• DOCUMENT EXCERPT:
.....

Undersize rock reflect recovery


November 17, 1994|By PETER BAKER

If for the past eight weeks you have been angling for rockfish with limited success, worry not because you have not been one among thousands not catching stripers that measure up to the legal minimum of 18 inches.

William P. Jensen, chief of tidewater fisheries for Maryland's Department of Natural Resources, said yesterday that the catch by non-charter-boat recreational fishermen has been off significantly since the season opened Sept. 24. The recreational season closes on Tuesday.

"We have been keeping a close count on all the fisheries -- recreational, charter boat and [commercial] pound netters," said Jensen, who with his staff has been the prime architect in the recovery of striped bass populations from Maryland to New England.

"The recreational catch has not been as strong as in previous years. It stands at about 700,000 pounds, which is well below their quota of about 890,000 pounds."

The charter-boat catch, in which anglers are allowed two keepers per day compared to the private recreational angler's one, stands just under 300,000 pounds. The charter-boat quota is 315,000 pounds.

The pound net fishery also is down slightly, taking about 240,000 pounds of its 250,000-pound quota, Jensen said.

So what has been happening with the rockfish in Maryland waters? Jensen said there are two major parts in a complex answer to that question.

"First we saw early in September, even before the fall fishery began, that the larger fish were moving down the bay, that they were not as abundant farther up as in previous years," Jensen said. "That has been somewhat confirmed by the Virginia fishery, where numbers are up somewhat."

It also seems to be backed up by the excellent fishing that has been available through the season in the lower Maryland waters of the bay -- on the Middle Grounds, off the mouth of the Potomac River, near the Virginia line and in Tangier and Pocomoke sounds.

The other major factor, Jensen said, "is a change in the population dynamics [of the rockfish]."

Jensen said that change can be documented in part through the annual juvenile index survey of rockfish, which has averaged about 20 over the past three years.

"We have had three excellent years in a row," Jensen said, "and now that we are in the fourth year after the moratorium, we think we are seeing a change, a reordering of the biomass toward smaller fish."

And while a change in the numbers and weight of rockfish may seem detrimental to angling success, it bodes well for the future.

Simply, if those hordes of 12- to 17-inch rockfish are allowed to reach sexual maturity and spawn at least once, the recovery of the species will continue at a splendid rate.

But for this year and perhaps next year as well, the fall fishery might remain more fishing than catching.

"It is beneficial in terms of growth of the stocks," Jensen said, "and we don't know if great numbers of 18-inch fish will be available [over the next few years in the fall fishery].

"This year, for example, the charter-boat people have told us that they have gone through catches of 16- and 17-inch fish before they get a keeper. "

.....

• GIVEN MATERIAL:
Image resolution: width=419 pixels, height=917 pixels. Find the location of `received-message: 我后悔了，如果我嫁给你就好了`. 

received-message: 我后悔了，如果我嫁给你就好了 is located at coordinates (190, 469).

.....

• YOUR INSTRUCTIONS: In the rockfish fishing article above, what is the charter-boat quota?

• EXERCISE RESULT: 315,000 pounds.